生徒が「ありがとうございました。さようなら」と言って帰っていきます。
私も「ありがとうございました。さようなら」と言って見送ります。
生徒が「こんにちは」と入ってきて、「さようなら」と帰っていく。
日々の授業は、出会いと別れの繰り返しです。
生徒が教室の扉を開く前に、私は、その子の魂が今日どんな色であるのか、どんな輝きであるのか、静かに思う時間をとることがあります。
私と会っていない間に、生徒たちはきっとたくさんの体験をし、内面を変化させていることでしょう。
楽しいこともあったろうし、辛いこともあったかもしれません。
それらすべてを栄養にして、心身と魂は成長していきます。
その子の世界は、ゆるやかに続きながら、昨日とは全く違うものであるかもしれません。
ですから、その子と初めて会った時と同じように、「どんな気質を、どんな才能を持ってるのかな。今、どんな魂の色と光を放っているのかな。今日が良い授業になるといいな」などと想像しながら、その子の到着を待つのです。

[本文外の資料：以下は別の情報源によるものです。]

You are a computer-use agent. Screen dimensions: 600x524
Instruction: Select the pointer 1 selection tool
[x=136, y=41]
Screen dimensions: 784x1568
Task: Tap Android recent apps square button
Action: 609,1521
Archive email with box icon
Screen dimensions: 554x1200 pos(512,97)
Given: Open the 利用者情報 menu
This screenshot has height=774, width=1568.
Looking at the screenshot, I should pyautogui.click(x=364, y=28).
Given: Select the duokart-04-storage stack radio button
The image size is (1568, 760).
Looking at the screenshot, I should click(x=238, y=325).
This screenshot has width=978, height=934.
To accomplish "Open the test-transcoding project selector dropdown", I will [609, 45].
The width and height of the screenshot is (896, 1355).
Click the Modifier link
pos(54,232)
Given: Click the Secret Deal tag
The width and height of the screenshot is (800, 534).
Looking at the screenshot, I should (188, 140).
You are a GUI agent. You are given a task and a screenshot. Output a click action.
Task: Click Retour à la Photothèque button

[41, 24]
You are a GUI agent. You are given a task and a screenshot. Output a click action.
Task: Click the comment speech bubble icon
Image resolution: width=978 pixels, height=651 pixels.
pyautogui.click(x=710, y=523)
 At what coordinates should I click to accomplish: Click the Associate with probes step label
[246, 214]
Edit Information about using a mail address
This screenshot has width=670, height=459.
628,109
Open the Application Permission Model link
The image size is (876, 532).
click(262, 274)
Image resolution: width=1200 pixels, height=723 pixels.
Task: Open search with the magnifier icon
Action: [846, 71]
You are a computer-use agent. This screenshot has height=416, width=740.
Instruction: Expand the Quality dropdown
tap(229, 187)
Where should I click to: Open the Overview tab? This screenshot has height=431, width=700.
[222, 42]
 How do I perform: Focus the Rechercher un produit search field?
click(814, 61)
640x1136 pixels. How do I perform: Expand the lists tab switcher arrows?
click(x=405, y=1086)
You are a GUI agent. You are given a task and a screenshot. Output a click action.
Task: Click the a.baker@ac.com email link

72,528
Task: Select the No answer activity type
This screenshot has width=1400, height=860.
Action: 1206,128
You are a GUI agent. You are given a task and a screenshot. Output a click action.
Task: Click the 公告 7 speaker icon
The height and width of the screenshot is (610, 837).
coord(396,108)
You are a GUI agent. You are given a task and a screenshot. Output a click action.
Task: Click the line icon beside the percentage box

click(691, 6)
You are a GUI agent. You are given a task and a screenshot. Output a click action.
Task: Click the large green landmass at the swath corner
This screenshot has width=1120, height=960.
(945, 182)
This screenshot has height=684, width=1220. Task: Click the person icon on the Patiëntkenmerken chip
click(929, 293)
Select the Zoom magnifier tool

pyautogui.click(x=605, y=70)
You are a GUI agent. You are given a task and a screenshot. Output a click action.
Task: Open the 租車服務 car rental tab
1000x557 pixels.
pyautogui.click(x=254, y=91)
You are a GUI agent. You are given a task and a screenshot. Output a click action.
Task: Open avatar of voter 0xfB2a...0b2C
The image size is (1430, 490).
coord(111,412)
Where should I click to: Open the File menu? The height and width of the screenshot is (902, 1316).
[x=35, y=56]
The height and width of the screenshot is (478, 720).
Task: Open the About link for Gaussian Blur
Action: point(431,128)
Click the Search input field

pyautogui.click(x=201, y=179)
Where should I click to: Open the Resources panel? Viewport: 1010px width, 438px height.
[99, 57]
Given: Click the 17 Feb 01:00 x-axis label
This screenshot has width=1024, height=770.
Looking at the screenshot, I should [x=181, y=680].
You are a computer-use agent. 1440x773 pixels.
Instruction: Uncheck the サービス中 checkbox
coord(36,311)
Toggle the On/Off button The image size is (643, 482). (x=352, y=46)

教室に入って来た生徒と挨拶を交わす時、一番に思うことは「今日もよく来てくれたなあ」ということです。
この仕事を始めて以来、生徒たちが、何らかの事情から突然教室に通えなくなることを経験する度に、学ぶ意志を持った人と人がひとつの場所に集うということが、いかに奇跡的であるかを痛感してきたからです。
挨拶を交わす時、その子が、私の知りえない人生の物語の中で磨いてきた魂の色と輝きを、今日、この教室に運んできてくれたことに対する感謝と、「今日の授業が、その子の魂を輝かせる触媒となりますように」という祈りのようなものが込み上がってくるのです。
授業というのは、ひとつの知的冒険の中へ参加者全員が没入していく時に生き生きとしたものになります。
ですから、その最中は、師も生徒も、その世界へ没入した意識のまま、我に返らないほうが良いのです。
我に返るということは、その冒険からの一時的な離脱を意味します。
我に返るのは、授業が終わり、生徒たちが家に帰っていく姿を見送る時です。
「ありがとうございました。さようなら」と言って、消えていく生徒の後ろ姿を見送る時、今日の授業がどんなものであったか、その感慨が少しずつ身の内に染み渡ってきます。
良い授業だったと胸を張れる時もあれば、そう言い切れないもどかしさを抱える時もあります。
教育の答えは、その瞬間に出ることは少なく、永い時間を要したり、大きな回り道をしたりすることで現れて来るものだからです。
ひとつの尊い魂が家へと帰る姿を見送る時、再び祈りのようなものが身の内に蘇ってきます。
今日の授業が、その子の魂を輝かせる触媒となりますように。